Less than ten years ago we had the awful experience of seeing what damage that a far more moderate version of this dangerous idea could do to our national economy. Rolling back “government”--the one institution capable working at the macro level for a broad-based public interest rather than a narrowly-defined private one--is a stupid idea that is at the very heart of the Libertarian Party, and an important plank of the Republican Party (alongside its Klan-style white nationalism and general fury at the modern world).
Another set of ideas, remarkable both for how bad they are for how long they have endured in spite of experience and evidence, involve an aggressive, violent, interventionist U.S. foreign policy. Hillary Clinton, the preferred candidate of neo-conservatives in this election, spent eight years as Senator and four years in the State Department as one of the foremost advocates of American aggression in the wider Middle East.
That aggression--in Iraq, Afghanistan, Pakistan, Libya, Syria, Yemen, Somalia, and beyond--contributed to our massive national debt, led (as intelligence agencies warned at the time) to the proliferation of international terrorism, killed and wounded tens of thousands of U.S. soldiers, and has led to the deaths of millions of our fellow global citizens, while generating instability that leads to further inequality that in turn is guaranteed to fuel a new generation of conflict.

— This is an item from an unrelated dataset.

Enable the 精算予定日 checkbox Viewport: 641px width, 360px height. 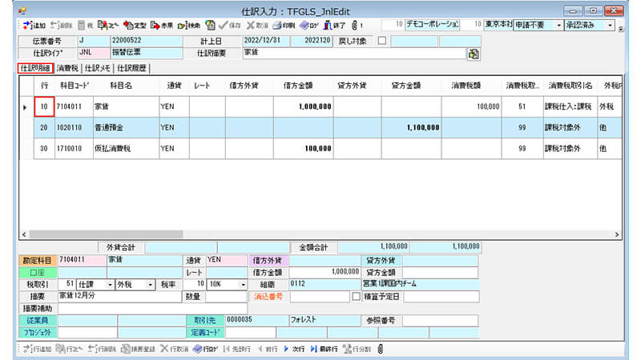click(357, 295)
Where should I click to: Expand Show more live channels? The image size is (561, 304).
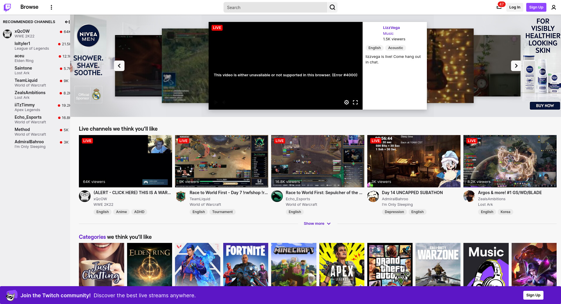click(x=317, y=224)
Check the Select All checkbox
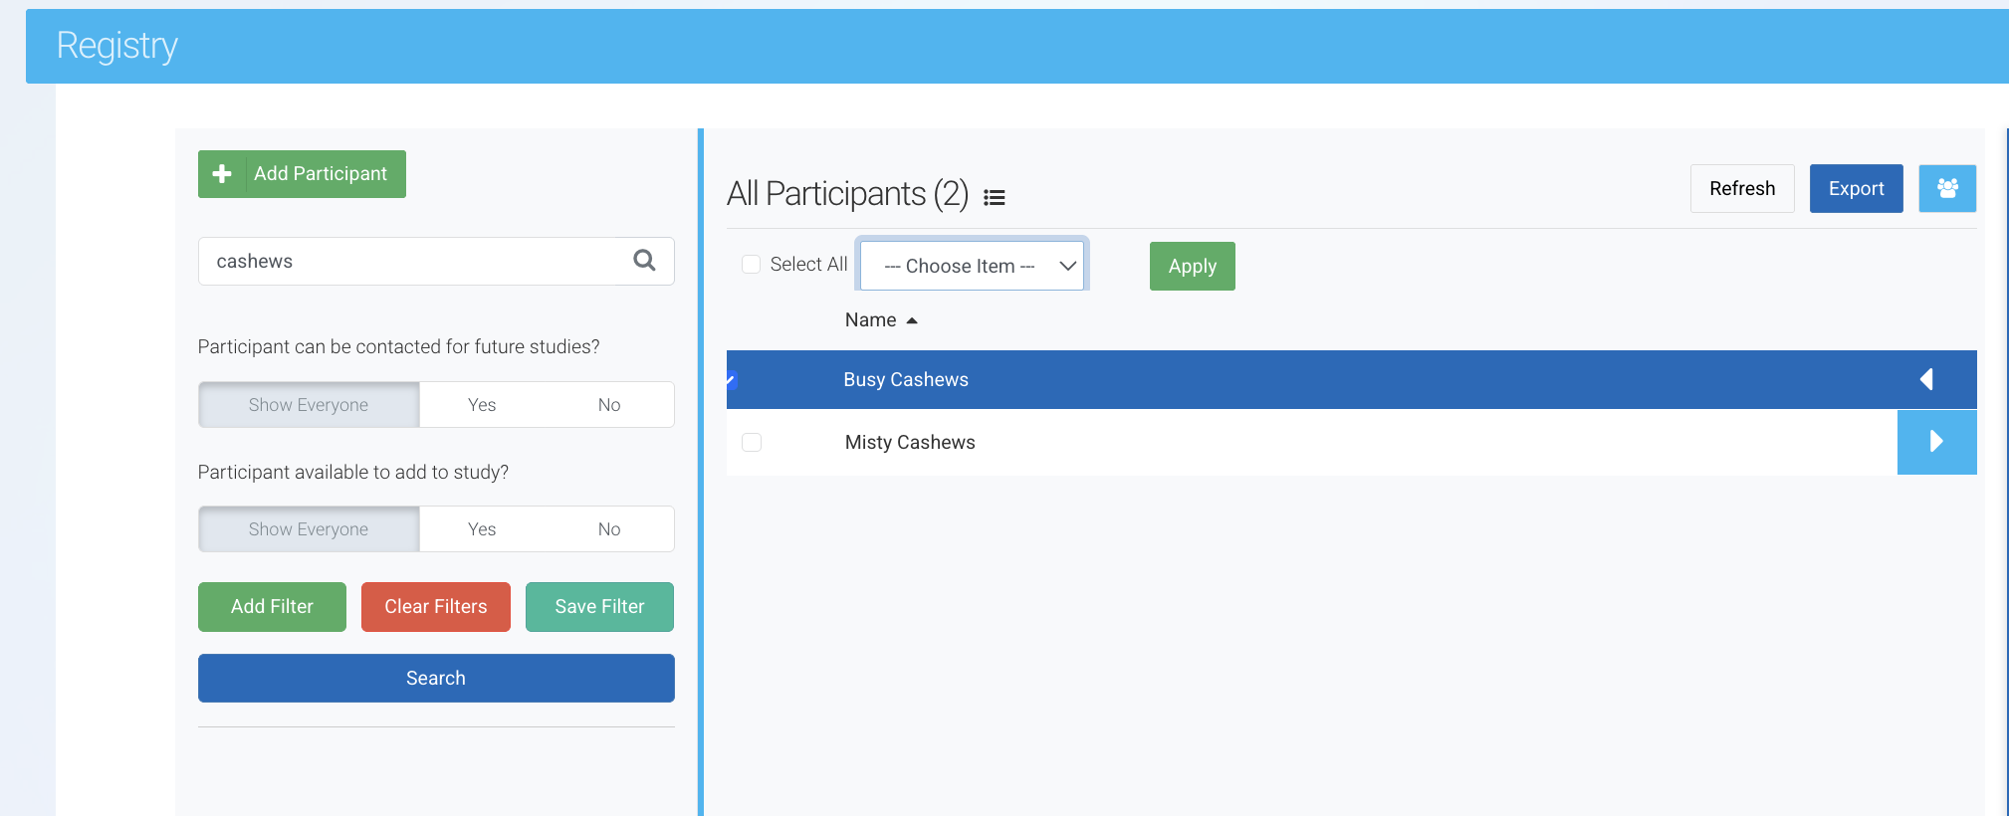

Particularly when it comes to the two large parties, the fact that their standard bearers are uniquely associated with truly awful and dangerous concepts of nationalism and ideas about American power, says something frightening about our country.
On the one hand, it suggests that one of our major parties is in the process of transforming itself into a party of white nationalism, prepared to hand power to a candidate who openly talks about upending constitutional norms and singling out citizens for punishment or disenfranchisement on the basis of their race or religion.
On the other, it suggests that the idealistic internationalism that once fueled parts of the Democratic Party, and the humanist ethic supposed to stand behind its claims about universalism, are dead, and that the party is in the process of becoming the vehicle for its own form of toxic, jingoistic nationalism, its violence directed outward rather than inward.
Trump’s rhetoric, at its worst, can seem to herald the end of our republic. Happily, his chances of victory seem to slide further away with each week. But the ascendancy of Hillary Clinton represents the upsurge of one of the most dangerous and destructive ideas in human history, particularly in the last 500 years for people in the non-western world: the conviction that one group of people has both the right and the power to transform the world and its people in its own image, using whatever tools and force it has at its disposal.
Members of her party seem constitutionally incapable of offering criticism toward their nominee so great is their fear of Donald Trump. But if responsible voters do not take care and remain vigilant and critical, they will avert the triumph of fascism by ensuring the empowerment of a hubristic and terroristic security state led by a long-time advocate of aggressive war.